#### Goal:
Swap "dropdown" for "menu" in the part of the records that opens with the line containing "The height and width of the screenshot is (246, 1327)." and closes with the line containing "point(143,15)". Give back only that part, with everything else unchanged.

#### Records shown:
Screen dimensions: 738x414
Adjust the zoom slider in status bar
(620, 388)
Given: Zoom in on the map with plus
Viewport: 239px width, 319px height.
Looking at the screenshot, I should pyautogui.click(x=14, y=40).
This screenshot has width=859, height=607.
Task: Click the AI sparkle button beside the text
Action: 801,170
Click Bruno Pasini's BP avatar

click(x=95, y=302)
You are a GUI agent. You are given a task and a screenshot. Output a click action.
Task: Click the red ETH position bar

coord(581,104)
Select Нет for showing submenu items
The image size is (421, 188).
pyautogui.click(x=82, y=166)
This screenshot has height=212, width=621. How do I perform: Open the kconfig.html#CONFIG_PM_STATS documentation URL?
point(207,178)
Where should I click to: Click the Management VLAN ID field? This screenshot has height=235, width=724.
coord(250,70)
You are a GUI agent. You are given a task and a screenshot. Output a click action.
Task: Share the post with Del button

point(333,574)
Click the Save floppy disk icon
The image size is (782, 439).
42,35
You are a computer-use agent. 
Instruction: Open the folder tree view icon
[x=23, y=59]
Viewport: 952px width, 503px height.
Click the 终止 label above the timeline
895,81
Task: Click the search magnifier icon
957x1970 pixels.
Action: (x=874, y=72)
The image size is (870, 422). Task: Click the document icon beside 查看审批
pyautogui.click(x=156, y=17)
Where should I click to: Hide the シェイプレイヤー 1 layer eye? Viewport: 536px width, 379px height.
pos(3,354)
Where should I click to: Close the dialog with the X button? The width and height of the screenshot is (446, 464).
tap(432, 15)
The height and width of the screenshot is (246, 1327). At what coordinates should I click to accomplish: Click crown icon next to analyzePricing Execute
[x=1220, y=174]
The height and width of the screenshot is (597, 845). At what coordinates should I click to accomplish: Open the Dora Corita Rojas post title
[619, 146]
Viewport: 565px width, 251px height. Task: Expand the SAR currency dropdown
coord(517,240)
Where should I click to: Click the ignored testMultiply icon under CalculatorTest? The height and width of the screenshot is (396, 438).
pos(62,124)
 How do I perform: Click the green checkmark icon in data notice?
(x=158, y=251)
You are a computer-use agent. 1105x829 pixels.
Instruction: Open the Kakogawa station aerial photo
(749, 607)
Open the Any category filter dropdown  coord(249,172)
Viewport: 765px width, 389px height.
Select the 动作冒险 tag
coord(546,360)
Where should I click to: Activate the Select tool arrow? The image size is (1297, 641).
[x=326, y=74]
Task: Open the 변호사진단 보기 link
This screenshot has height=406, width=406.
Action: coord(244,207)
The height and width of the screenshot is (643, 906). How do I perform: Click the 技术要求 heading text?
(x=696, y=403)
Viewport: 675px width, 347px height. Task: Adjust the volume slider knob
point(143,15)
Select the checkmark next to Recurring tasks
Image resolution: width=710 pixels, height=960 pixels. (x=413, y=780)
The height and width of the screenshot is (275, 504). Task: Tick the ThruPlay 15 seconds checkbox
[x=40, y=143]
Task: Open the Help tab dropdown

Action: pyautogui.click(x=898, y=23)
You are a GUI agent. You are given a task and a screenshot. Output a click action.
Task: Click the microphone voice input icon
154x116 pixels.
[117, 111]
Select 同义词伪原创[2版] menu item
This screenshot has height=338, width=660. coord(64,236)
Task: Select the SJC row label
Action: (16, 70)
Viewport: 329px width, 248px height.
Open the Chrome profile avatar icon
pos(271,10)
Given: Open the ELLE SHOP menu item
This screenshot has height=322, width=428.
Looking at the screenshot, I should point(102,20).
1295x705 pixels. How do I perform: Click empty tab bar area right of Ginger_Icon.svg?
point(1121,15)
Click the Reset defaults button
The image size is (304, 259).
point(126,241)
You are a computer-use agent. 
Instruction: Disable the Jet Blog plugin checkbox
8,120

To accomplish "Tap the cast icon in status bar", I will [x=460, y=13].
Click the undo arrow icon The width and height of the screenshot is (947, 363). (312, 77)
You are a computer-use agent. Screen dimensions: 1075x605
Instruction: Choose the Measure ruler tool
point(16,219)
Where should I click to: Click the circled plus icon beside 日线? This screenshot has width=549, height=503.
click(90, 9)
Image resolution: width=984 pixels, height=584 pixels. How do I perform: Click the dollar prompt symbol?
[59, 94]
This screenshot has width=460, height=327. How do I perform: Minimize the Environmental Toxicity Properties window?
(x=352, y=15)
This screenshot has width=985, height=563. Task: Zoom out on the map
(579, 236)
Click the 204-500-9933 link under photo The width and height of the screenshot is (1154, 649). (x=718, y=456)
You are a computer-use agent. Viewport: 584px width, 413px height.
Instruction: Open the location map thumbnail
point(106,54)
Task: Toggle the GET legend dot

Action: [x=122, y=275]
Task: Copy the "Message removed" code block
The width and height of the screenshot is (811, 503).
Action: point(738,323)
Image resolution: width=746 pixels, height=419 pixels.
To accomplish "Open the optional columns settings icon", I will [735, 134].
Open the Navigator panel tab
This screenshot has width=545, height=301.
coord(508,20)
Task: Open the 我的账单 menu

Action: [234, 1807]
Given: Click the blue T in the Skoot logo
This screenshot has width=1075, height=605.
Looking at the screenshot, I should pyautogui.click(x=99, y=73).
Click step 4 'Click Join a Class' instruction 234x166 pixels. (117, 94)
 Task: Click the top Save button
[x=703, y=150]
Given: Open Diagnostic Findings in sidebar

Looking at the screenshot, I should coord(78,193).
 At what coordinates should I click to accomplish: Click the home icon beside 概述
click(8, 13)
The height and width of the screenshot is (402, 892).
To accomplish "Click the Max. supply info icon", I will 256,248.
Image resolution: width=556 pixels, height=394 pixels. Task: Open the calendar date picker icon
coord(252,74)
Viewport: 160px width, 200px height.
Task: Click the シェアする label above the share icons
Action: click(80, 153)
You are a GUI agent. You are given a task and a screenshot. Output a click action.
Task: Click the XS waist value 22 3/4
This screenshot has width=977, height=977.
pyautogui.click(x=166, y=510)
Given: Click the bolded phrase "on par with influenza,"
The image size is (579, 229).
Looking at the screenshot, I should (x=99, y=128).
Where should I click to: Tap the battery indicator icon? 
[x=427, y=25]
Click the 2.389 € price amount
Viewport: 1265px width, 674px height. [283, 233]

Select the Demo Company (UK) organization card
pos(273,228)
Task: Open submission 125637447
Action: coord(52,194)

#### Final result:
The height and width of the screenshot is (246, 1327). At what coordinates should I click to accomplish: Click crown icon next to analyzePricing Execute
[x=1220, y=174]
The height and width of the screenshot is (597, 845). At what coordinates should I click to accomplish: Open the Dora Corita Rojas post title
[619, 146]
Viewport: 565px width, 251px height. Task: Expand the SAR currency menu
coord(517,240)
Where should I click to: Click the ignored testMultiply icon under CalculatorTest? The height and width of the screenshot is (396, 438).
pos(62,124)
 How do I perform: Click the green checkmark icon in data notice?
(x=158, y=251)
You are a computer-use agent. 1105x829 pixels.
Instruction: Open the Kakogawa station aerial photo
(749, 607)
Open the Any category filter menu  coord(249,172)
Viewport: 765px width, 389px height.
Select the 动作冒险 tag
coord(546,360)
Where should I click to: Activate the Select tool arrow? The image size is (1297, 641).
[x=326, y=74]
Task: Open the 변호사진단 보기 link
This screenshot has height=406, width=406.
Action: coord(244,207)
The height and width of the screenshot is (643, 906). How do I perform: Click the 技术要求 heading text?
(x=696, y=403)
Viewport: 675px width, 347px height. Task: Adjust the volume slider knob
point(143,15)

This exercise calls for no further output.